Mills and his team worked with a CNN over other types of neural network because they are particularly adept for pattern recognition, having already found use in language analysis and medical imaging and diagnosis. They trained and tested their CNN on 1800 images from 19 categories defined by substrate material, the number of pulses and the fluence. The substrate could be either silica or nickel, the number of pulses ranged between one and three, and the fluence was taken from a range of over 10 discrete values. They then used images of patterned structures as input and looked at how the accuracy of their CNN for identifying the patterning parameters compared with a random number generator.
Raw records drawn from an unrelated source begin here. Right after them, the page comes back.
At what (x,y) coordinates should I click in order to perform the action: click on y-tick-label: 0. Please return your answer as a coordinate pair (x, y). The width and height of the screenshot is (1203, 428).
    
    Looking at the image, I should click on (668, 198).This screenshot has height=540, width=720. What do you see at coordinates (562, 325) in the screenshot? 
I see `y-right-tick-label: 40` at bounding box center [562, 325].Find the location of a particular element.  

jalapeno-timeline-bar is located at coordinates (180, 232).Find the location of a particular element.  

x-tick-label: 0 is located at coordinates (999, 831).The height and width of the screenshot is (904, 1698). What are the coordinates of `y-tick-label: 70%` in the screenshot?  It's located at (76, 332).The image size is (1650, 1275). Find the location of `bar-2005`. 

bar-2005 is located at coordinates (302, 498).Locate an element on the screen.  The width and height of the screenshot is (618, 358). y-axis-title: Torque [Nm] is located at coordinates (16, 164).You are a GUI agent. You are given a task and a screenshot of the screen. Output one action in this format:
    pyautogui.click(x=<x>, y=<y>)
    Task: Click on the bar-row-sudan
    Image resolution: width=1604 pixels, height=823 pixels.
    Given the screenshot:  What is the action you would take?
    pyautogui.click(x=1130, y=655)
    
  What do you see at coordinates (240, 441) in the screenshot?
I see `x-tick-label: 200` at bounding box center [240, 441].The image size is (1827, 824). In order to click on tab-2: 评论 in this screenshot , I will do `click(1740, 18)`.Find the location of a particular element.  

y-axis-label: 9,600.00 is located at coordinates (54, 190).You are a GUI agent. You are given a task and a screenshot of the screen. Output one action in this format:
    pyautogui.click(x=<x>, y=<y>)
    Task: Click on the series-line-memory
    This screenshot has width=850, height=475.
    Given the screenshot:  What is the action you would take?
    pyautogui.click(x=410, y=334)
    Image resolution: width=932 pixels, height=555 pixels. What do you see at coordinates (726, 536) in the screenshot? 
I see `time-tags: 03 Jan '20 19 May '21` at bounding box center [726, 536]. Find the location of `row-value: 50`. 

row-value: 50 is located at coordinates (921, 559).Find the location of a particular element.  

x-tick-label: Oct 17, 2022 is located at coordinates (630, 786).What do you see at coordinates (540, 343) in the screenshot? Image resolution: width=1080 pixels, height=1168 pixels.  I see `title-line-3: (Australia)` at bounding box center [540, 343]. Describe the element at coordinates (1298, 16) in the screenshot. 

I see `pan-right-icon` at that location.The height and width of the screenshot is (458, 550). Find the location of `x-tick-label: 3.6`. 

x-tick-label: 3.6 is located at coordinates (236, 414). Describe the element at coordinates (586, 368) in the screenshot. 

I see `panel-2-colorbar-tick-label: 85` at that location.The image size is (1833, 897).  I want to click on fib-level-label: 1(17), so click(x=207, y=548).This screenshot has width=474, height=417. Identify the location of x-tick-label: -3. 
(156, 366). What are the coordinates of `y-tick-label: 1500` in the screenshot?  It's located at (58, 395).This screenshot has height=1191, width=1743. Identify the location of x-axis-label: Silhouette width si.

As expected for just two possible substrates, the number generator was 50% accurate at getting the right material, but the accuracy plummeted for parameters with wider ranging variables leaving just a 5% accuracy for getting all 3 parameters correct. In comparison the CNN correctly identified whether the material was silica or nickel, the fluence, and the number of pulses with accuracies of 98%, 87%, and 94%, and correctly identified all 3 parameters with an accuracy of 82%.

“This approach could be a central component of a visual-based real-time closed loop feedback system for laser machining,” conclude the researchers. “With suitable training data, we anticipate that this approach could also be adapted to ensure the correct fabrication of a specific pattern or structure, where the desired pattern or structure is used as an input to the process.”

Full details are reported in the first issue of Journal of Physics: Photonics.